Apache Spark architecture with YARN
Apache Spark on YARN

Spark applications run on distributed clusters and follow a master/slave architecture. Spark supports multiple cluster managers like Mesos, YARN and comes with one of its own. But production deployments generally use YARN (Yet Another Resource Negotiator), and this post will be based on such a setup.

When you submit a spark application using the spark-submit command, the spark-submit utility interacts with the resource manager of the cluster and creates a container in one of the nodes, called the Application Master.

The driver program runs within the application master and creates a SparkContext. The application master negotiates with the resource manager to get resources as requested by spark, along with locality preferences.

Once the resource manager identifies resources, it sends a lease with security tokens to the application master. (Resources here refer to being able to run containers in woker nodes, with the required CPU and memory)

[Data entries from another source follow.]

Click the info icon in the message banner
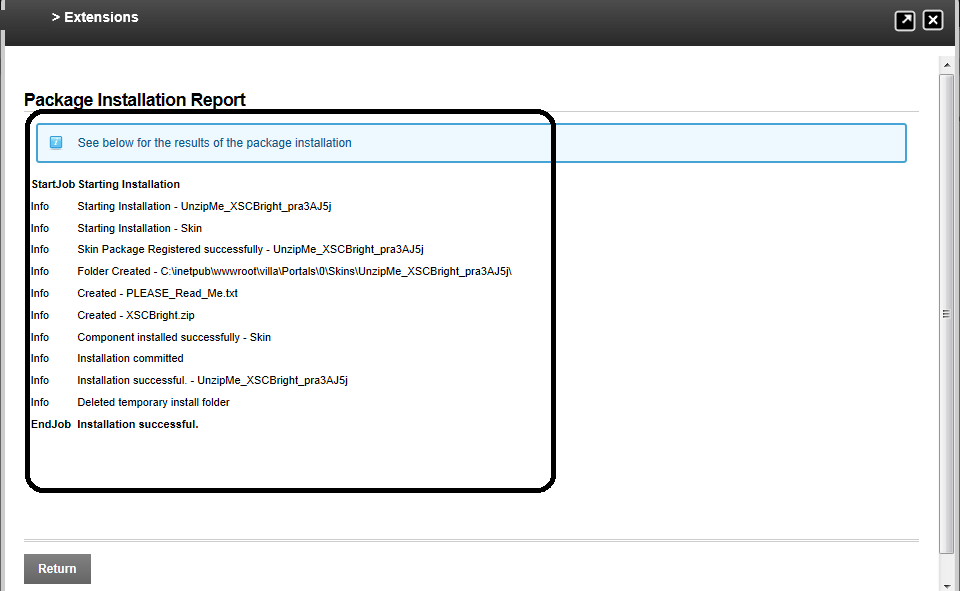The height and width of the screenshot is (591, 960). [56, 142]
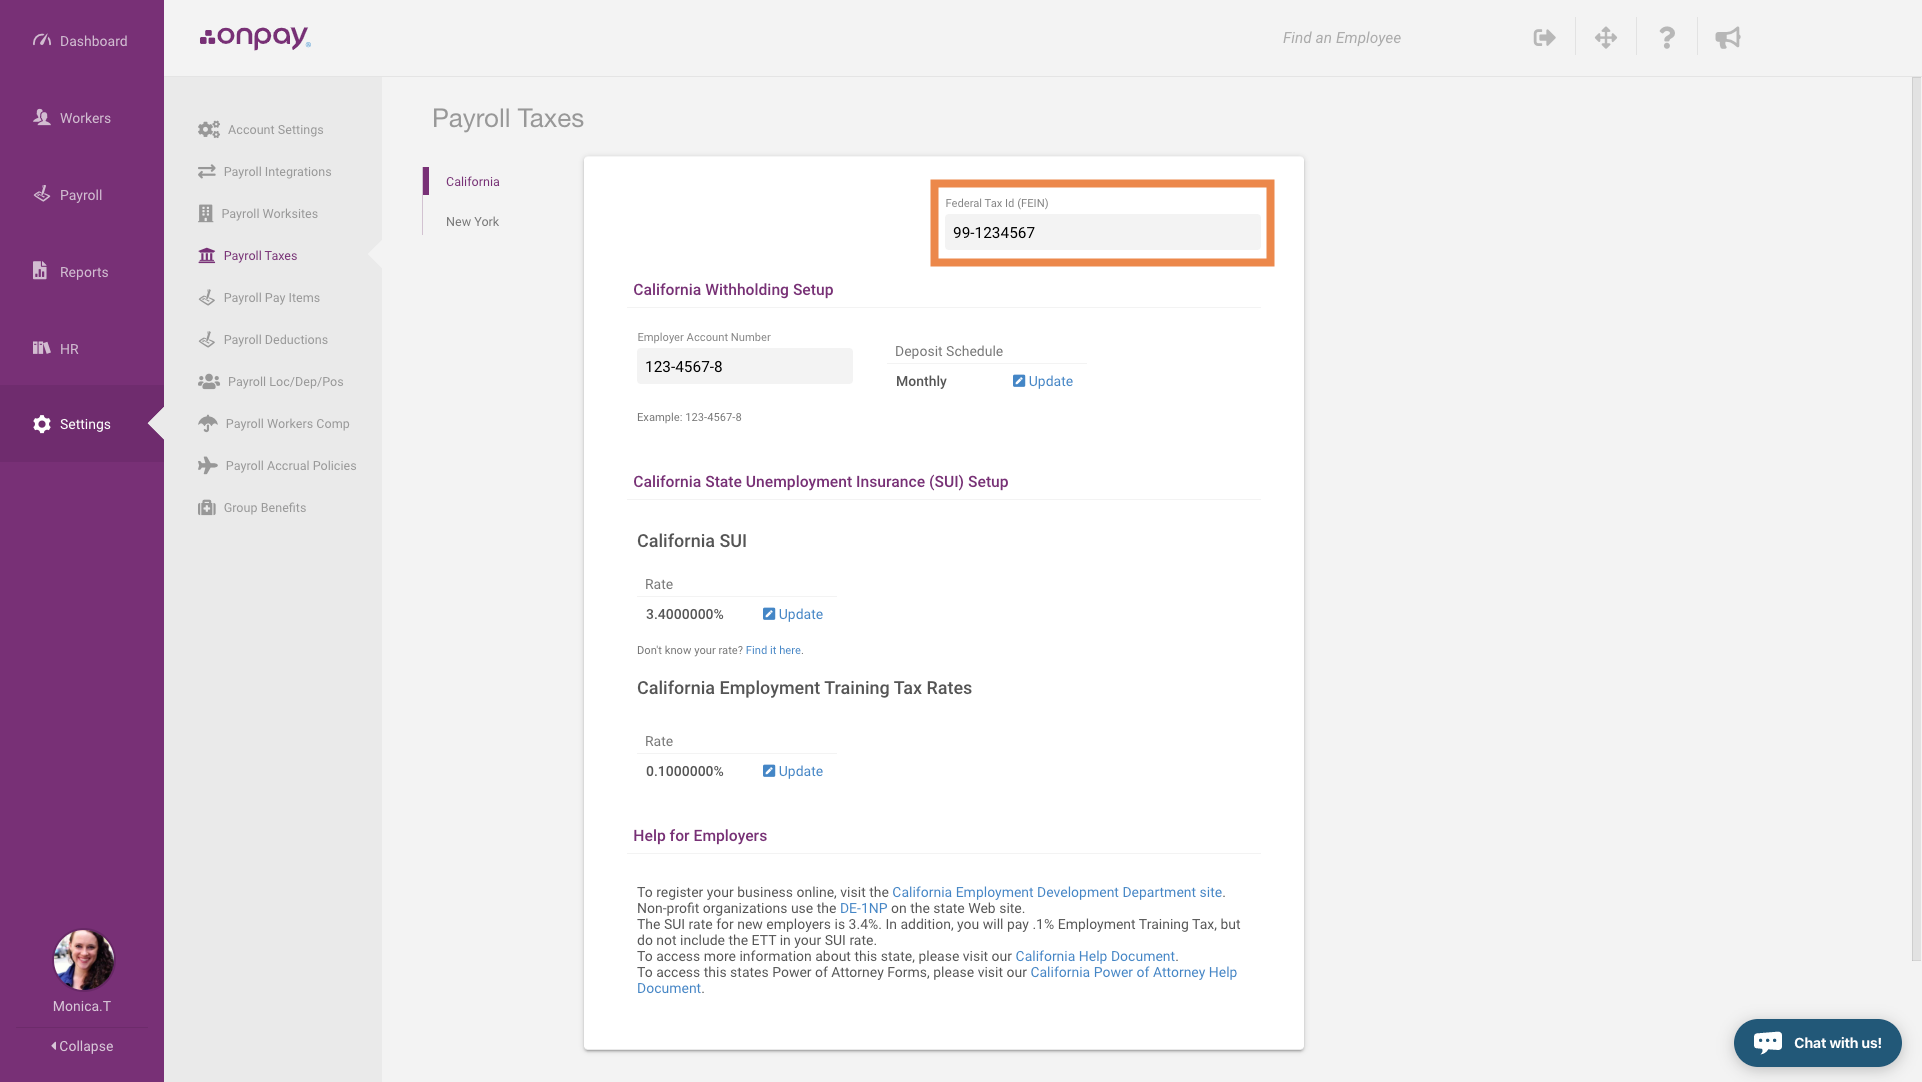Enable the Employment Training Tax Rate Update

coord(792,771)
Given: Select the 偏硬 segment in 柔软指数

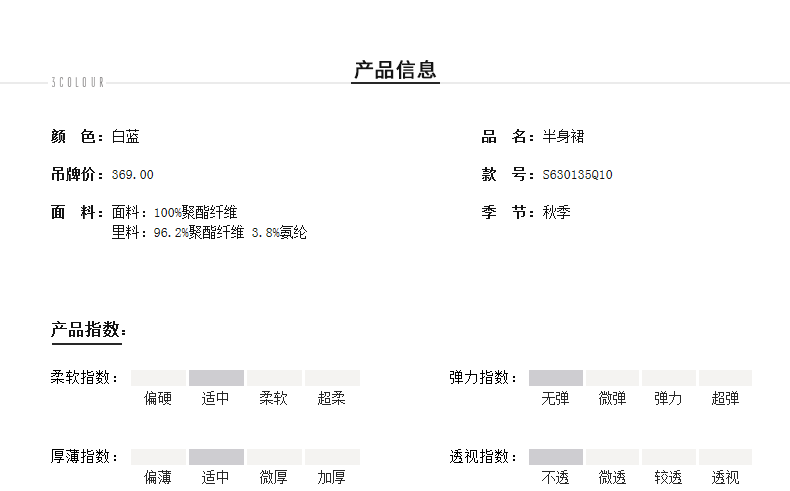Looking at the screenshot, I should (158, 378).
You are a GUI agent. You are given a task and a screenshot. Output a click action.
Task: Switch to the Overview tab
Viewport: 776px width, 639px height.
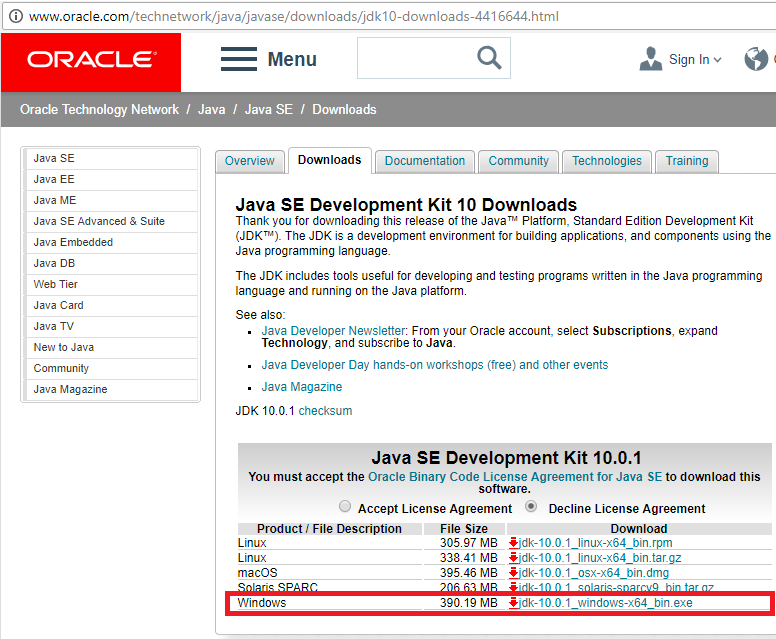tap(250, 161)
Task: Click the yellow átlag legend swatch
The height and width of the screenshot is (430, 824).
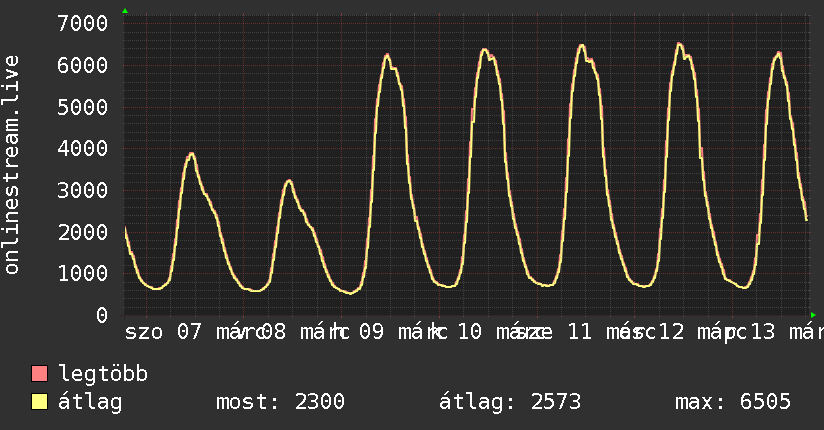Action: click(40, 403)
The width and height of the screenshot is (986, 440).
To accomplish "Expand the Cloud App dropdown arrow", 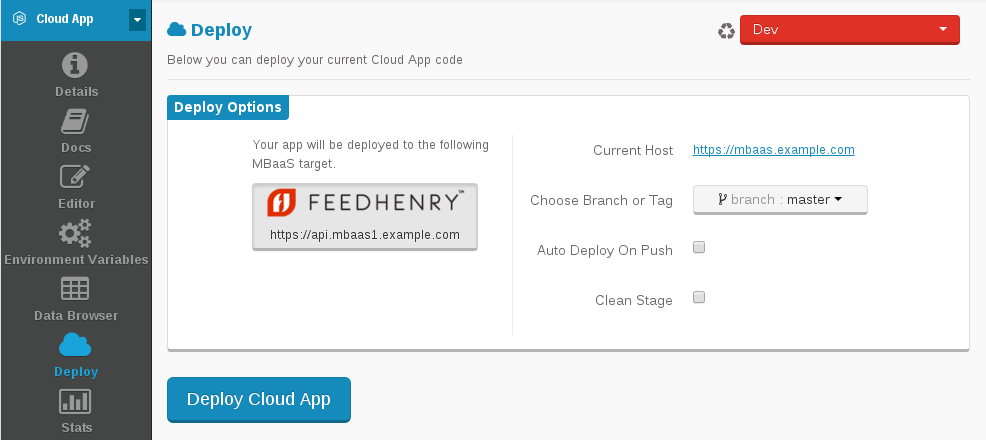I will (x=137, y=19).
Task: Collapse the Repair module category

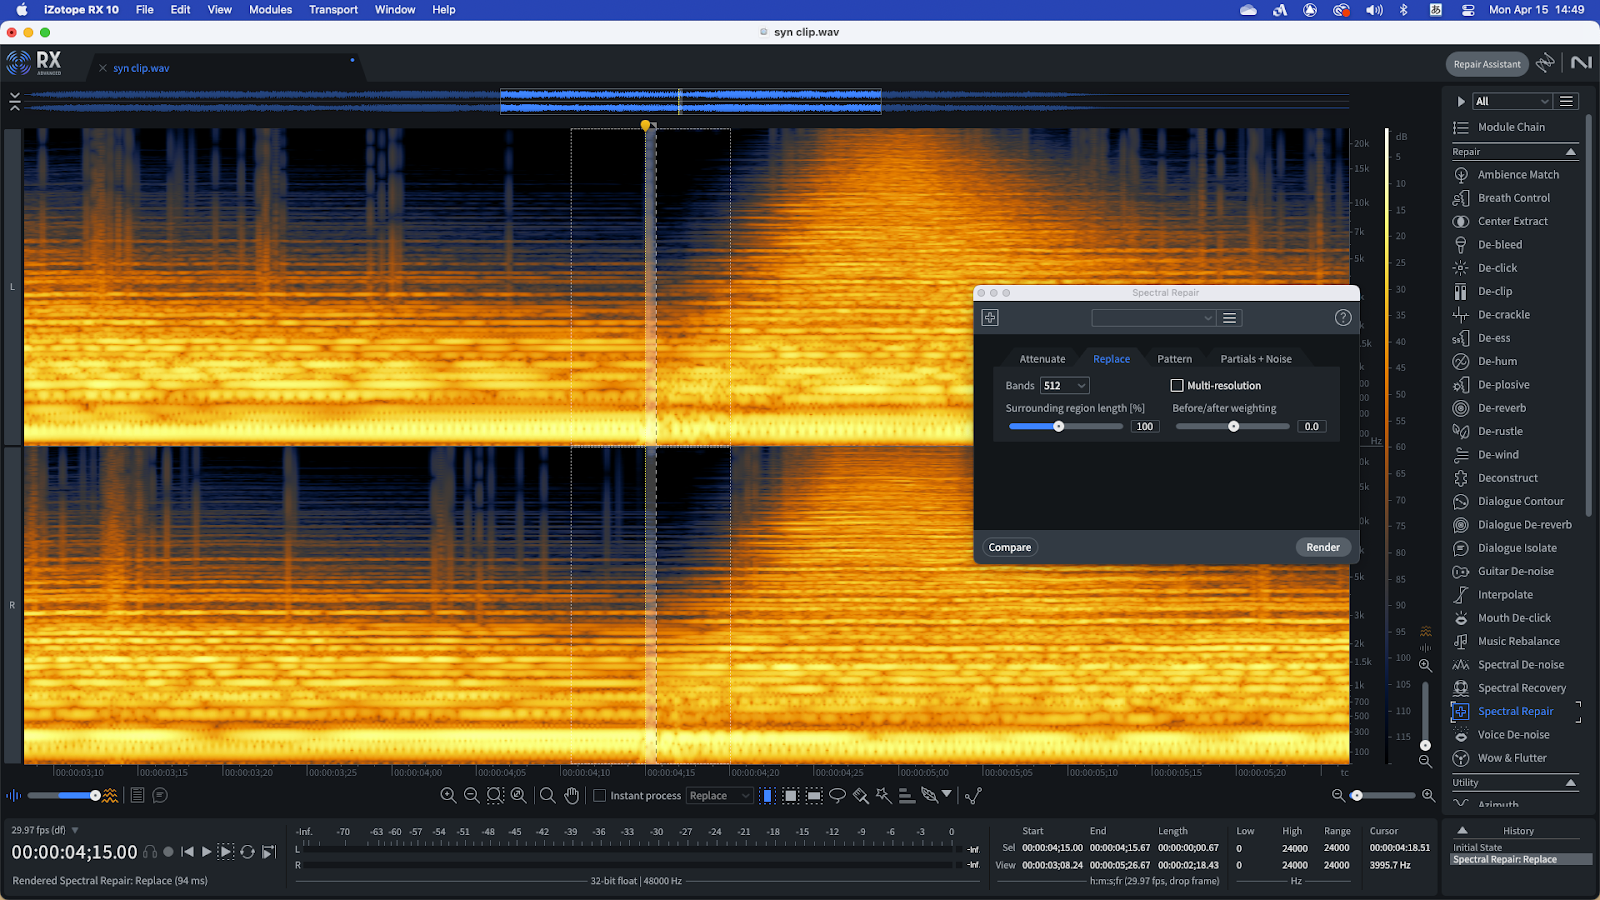Action: coord(1570,152)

The application master gains access to these resources by sending the lease to the individual node managers, asking them to create executor containers by passing a CLC (container launch context), which includes information about environment variables, the jar/python/other files etc.

The SparkContext will then, through TaskScheduler, creates and allocates the tasks to these executors as per the DAG generated.

The executors directly communicate with the driver and the driver keeps listening to executor heartbeats to know their statues.

When the tasks are completed, the SparkContext is closed and the driver exits. This causes the application master to terminate and thus releases the leased resources back to the cluster.

This is all you need to know about Apache Spark to get started into building amazing distributed applications.